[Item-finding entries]
[START]
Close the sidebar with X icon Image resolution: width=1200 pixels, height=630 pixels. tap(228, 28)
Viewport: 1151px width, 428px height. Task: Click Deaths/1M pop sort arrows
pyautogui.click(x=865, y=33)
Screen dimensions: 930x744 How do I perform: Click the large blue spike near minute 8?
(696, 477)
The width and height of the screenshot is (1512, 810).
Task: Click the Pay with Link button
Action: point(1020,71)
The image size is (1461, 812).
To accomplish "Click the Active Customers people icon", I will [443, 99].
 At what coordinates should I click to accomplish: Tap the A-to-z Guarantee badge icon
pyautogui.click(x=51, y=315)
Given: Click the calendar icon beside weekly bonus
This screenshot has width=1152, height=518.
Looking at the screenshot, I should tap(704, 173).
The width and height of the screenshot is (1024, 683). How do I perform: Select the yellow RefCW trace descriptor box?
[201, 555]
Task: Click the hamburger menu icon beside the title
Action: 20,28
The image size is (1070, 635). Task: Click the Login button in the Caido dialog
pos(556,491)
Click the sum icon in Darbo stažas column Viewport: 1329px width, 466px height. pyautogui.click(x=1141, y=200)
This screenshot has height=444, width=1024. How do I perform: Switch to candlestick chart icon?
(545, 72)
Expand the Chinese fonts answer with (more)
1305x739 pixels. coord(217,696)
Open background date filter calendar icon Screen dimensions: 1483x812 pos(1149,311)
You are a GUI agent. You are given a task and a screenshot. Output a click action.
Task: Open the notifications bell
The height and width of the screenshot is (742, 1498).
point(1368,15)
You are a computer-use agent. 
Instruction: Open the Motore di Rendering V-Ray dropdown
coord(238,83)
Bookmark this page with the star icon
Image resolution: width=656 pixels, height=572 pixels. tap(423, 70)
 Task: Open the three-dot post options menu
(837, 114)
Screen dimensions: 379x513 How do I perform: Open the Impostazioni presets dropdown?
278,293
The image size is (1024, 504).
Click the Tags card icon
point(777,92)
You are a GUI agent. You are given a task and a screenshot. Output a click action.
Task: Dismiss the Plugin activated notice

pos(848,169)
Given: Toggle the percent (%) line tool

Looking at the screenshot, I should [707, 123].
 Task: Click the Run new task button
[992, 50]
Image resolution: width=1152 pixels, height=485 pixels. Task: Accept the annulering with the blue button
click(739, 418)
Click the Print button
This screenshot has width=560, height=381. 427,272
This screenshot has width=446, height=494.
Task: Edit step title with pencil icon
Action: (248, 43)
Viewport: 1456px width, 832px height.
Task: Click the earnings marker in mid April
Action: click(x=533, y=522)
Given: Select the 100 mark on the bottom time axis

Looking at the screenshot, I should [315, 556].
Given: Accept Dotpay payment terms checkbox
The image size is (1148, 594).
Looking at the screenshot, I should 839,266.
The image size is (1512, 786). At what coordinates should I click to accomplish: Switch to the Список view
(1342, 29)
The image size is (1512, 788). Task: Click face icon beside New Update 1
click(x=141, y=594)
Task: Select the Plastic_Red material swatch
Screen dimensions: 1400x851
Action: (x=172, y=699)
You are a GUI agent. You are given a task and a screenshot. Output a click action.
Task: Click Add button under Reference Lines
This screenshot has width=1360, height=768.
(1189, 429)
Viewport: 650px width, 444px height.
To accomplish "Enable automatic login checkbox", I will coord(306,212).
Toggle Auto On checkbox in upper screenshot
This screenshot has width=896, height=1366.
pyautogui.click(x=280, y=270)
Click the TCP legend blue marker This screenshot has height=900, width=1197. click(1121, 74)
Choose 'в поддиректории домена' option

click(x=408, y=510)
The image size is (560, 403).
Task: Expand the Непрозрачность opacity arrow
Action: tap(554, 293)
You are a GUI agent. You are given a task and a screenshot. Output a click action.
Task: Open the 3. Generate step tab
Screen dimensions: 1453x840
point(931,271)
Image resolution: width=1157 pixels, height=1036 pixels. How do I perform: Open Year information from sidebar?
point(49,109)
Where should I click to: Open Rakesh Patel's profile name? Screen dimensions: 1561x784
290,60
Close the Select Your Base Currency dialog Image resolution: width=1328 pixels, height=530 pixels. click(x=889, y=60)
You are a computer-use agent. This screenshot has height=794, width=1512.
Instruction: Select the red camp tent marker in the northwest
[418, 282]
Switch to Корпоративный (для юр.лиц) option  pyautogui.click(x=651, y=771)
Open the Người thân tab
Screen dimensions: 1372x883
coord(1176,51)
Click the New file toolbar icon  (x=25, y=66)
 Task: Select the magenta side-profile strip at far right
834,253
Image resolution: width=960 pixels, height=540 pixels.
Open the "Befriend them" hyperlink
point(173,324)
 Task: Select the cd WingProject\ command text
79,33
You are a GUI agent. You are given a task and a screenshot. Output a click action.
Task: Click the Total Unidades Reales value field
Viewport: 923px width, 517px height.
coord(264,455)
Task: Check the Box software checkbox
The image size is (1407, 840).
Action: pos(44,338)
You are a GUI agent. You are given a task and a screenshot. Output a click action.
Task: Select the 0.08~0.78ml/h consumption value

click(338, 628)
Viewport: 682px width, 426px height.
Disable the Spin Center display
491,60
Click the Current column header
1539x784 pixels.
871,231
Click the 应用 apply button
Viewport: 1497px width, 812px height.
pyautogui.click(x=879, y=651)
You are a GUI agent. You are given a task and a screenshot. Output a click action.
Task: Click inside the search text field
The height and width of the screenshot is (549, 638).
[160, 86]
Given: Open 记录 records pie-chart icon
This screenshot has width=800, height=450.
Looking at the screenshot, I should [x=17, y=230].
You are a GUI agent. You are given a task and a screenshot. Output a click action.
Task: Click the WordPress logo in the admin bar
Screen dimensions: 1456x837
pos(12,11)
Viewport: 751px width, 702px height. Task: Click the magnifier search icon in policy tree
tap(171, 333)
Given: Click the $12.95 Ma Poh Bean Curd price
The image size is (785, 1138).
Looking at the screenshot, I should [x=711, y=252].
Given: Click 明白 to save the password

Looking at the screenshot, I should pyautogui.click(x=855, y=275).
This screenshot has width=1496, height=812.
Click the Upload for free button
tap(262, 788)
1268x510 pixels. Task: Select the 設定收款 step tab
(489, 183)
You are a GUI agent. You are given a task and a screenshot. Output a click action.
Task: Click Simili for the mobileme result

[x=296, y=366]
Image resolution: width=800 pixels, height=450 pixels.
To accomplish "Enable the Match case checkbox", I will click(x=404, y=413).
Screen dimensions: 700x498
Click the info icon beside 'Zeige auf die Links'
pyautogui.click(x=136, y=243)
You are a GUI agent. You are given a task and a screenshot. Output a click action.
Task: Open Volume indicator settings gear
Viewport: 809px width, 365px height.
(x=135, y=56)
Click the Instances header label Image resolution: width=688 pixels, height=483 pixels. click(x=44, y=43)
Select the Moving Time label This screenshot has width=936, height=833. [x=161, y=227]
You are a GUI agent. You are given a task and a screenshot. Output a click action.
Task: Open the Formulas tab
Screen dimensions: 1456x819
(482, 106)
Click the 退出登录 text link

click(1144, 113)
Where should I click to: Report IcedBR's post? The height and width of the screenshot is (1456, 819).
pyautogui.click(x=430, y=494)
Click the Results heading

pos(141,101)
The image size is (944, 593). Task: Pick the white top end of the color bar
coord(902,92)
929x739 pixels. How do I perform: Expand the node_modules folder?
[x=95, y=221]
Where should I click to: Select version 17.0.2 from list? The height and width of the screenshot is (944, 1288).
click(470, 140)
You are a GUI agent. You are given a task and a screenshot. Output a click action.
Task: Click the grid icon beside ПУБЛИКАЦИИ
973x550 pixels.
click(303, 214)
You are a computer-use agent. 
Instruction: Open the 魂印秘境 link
[END]
Task requirements →
Rewrite all of the entries above, putting "How can I do" wherever "How do I perform" appears and leaving everything else unchanged.

Solution to this task →
Close the sidebar with X icon Image resolution: width=1200 pixels, height=630 pixels. tap(228, 28)
Viewport: 1151px width, 428px height. Task: Click Deaths/1M pop sort arrows
pyautogui.click(x=865, y=33)
Screen dimensions: 930x744 How can I do: Click the large blue spike near minute 8?
(696, 477)
The width and height of the screenshot is (1512, 810).
Task: Click the Pay with Link button
Action: point(1020,71)
The image size is (1461, 812).
To accomplish "Click the Active Customers people icon", I will [443, 99].
 At what coordinates should I click to accomplish: Tap the A-to-z Guarantee badge icon
pyautogui.click(x=51, y=315)
Given: Click the calendar icon beside weekly bonus
This screenshot has width=1152, height=518.
Looking at the screenshot, I should tap(704, 173).
The width and height of the screenshot is (1024, 683). How can I do: Select the yellow RefCW trace descriptor box?
[201, 555]
Task: Click the hamburger menu icon beside the title
Action: 20,28
The image size is (1070, 635). Task: Click the Login button in the Caido dialog
pos(556,491)
Click the sum icon in Darbo stažas column Viewport: 1329px width, 466px height. pyautogui.click(x=1141, y=200)
This screenshot has height=444, width=1024. How can I do: Switch to candlestick chart icon?
(545, 72)
Expand the Chinese fonts answer with (more)
1305x739 pixels. coord(217,696)
Open background date filter calendar icon Screen dimensions: 1483x812 pos(1149,311)
You are a GUI agent. You are given a task and a screenshot. Output a click action.
Task: Open the notifications bell
The height and width of the screenshot is (742, 1498).
point(1368,15)
You are a computer-use agent. 
Instruction: Open the Motore di Rendering V-Ray dropdown
coord(238,83)
Bookmark this page with the star icon
Image resolution: width=656 pixels, height=572 pixels. tap(423, 70)
 Task: Open the three-dot post options menu
(837, 114)
Screen dimensions: 379x513 How can I do: Open the Impostazioni presets dropdown?
278,293
The image size is (1024, 504).
Click the Tags card icon
point(777,92)
You are a GUI agent. You are given a task and a screenshot. Output a click action.
Task: Dismiss the Plugin activated notice

pos(848,169)
Given: Toggle the percent (%) line tool

Looking at the screenshot, I should [707, 123].
 Task: Click the Run new task button
[992, 50]
Image resolution: width=1152 pixels, height=485 pixels. Task: Accept the annulering with the blue button
click(739, 418)
Click the Print button
This screenshot has width=560, height=381. 427,272
This screenshot has width=446, height=494.
Task: Edit step title with pencil icon
Action: (248, 43)
Viewport: 1456px width, 832px height.
Task: Click the earnings marker in mid April
Action: click(x=533, y=522)
Given: Select the 100 mark on the bottom time axis

Looking at the screenshot, I should [315, 556].
Given: Accept Dotpay payment terms checkbox
The image size is (1148, 594).
Looking at the screenshot, I should 839,266.
The image size is (1512, 786). At what coordinates should I click to accomplish: Switch to the Список view
(1342, 29)
The image size is (1512, 788). Task: Click face icon beside New Update 1
click(x=141, y=594)
Task: Select the Plastic_Red material swatch
Screen dimensions: 1400x851
Action: (x=172, y=699)
You are a GUI agent. You are given a task and a screenshot. Output a click action.
Task: Click Add button under Reference Lines
This screenshot has width=1360, height=768.
(1189, 429)
Viewport: 650px width, 444px height.
To accomplish "Enable automatic login checkbox", I will coord(306,212).
Toggle Auto On checkbox in upper screenshot
This screenshot has width=896, height=1366.
pyautogui.click(x=280, y=270)
Click the TCP legend blue marker This screenshot has height=900, width=1197. click(1121, 74)
Choose 'в поддиректории домена' option

click(x=408, y=510)
The image size is (560, 403).
Task: Expand the Непрозрачность opacity arrow
Action: tap(554, 293)
You are a GUI agent. You are given a task and a screenshot. Output a click action.
Task: Open the 3. Generate step tab
Screen dimensions: 1453x840
point(931,271)
Image resolution: width=1157 pixels, height=1036 pixels. How can I do: Open Year information from sidebar?
point(49,109)
Where should I click to: Open Rakesh Patel's profile name? Screen dimensions: 1561x784
290,60
Close the Select Your Base Currency dialog Image resolution: width=1328 pixels, height=530 pixels. click(x=889, y=60)
You are a computer-use agent. This screenshot has height=794, width=1512.
Instruction: Select the red camp tent marker in the northwest
[418, 282]
Switch to Корпоративный (для юр.лиц) option  pyautogui.click(x=651, y=771)
Open the Người thân tab
Screen dimensions: 1372x883
coord(1176,51)
Click the New file toolbar icon  (x=25, y=66)
 Task: Select the magenta side-profile strip at far right
834,253
Image resolution: width=960 pixels, height=540 pixels.
Open the "Befriend them" hyperlink
point(173,324)
 Task: Select the cd WingProject\ command text
79,33
You are a GUI agent. You are given a task and a screenshot. Output a click action.
Task: Click the Total Unidades Reales value field
Viewport: 923px width, 517px height.
coord(264,455)
Task: Check the Box software checkbox
The image size is (1407, 840).
Action: pos(44,338)
You are a GUI agent. You are given a task and a screenshot. Output a click action.
Task: Select the 0.08~0.78ml/h consumption value

click(338, 628)
Viewport: 682px width, 426px height.
Disable the Spin Center display
491,60
Click the Current column header
1539x784 pixels.
871,231
Click the 应用 apply button
Viewport: 1497px width, 812px height.
pyautogui.click(x=879, y=651)
You are a GUI agent. You are given a task and a screenshot. Output a click action.
Task: Click inside the search text field
The height and width of the screenshot is (549, 638).
[160, 86]
Given: Open 记录 records pie-chart icon
This screenshot has width=800, height=450.
Looking at the screenshot, I should [x=17, y=230].
You are a GUI agent. You are given a task and a screenshot. Output a click action.
Task: Click the WordPress logo in the admin bar
Screen dimensions: 1456x837
pos(12,11)
Viewport: 751px width, 702px height. Task: Click the magnifier search icon in policy tree
tap(171, 333)
Given: Click the $12.95 Ma Poh Bean Curd price
The image size is (785, 1138).
Looking at the screenshot, I should [x=711, y=252].
Given: Click 明白 to save the password

Looking at the screenshot, I should pyautogui.click(x=855, y=275).
This screenshot has width=1496, height=812.
Click the Upload for free button
tap(262, 788)
1268x510 pixels. Task: Select the 設定收款 step tab
(489, 183)
You are a GUI agent. You are given a task and a screenshot. Output a click action.
Task: Click Simili for the mobileme result

[x=296, y=366]
Image resolution: width=800 pixels, height=450 pixels.
To accomplish "Enable the Match case checkbox", I will click(x=404, y=413).
Screen dimensions: 700x498
Click the info icon beside 'Zeige auf die Links'
pyautogui.click(x=136, y=243)
You are a GUI agent. You are given a task and a screenshot. Output a click action.
Task: Open Volume indicator settings gear
Viewport: 809px width, 365px height.
(x=135, y=56)
Click the Instances header label Image resolution: width=688 pixels, height=483 pixels. click(x=44, y=43)
Select the Moving Time label This screenshot has width=936, height=833. [x=161, y=227]
You are a GUI agent. You are given a task and a screenshot. Output a click action.
Task: Open the Formulas tab
Screen dimensions: 1456x819
(482, 106)
Click the 退出登录 text link

click(1144, 113)
Where should I click to: Report IcedBR's post? The height and width of the screenshot is (1456, 819).
pyautogui.click(x=430, y=494)
Click the Results heading

pos(141,101)
The image size is (944, 593). Task: Pick the white top end of the color bar
coord(902,92)
929x739 pixels. How can I do: Expand the node_modules folder?
[x=95, y=221]
Where should I click to: Select version 17.0.2 from list? The height and width of the screenshot is (944, 1288).
click(470, 140)
You are a GUI agent. You are given a task and a screenshot. Output a click action.
Task: Click the grid icon beside ПУБЛИКАЦИИ
973x550 pixels.
click(303, 214)
You are a computer-use agent. 
Instruction: Open the 魂印秘境 link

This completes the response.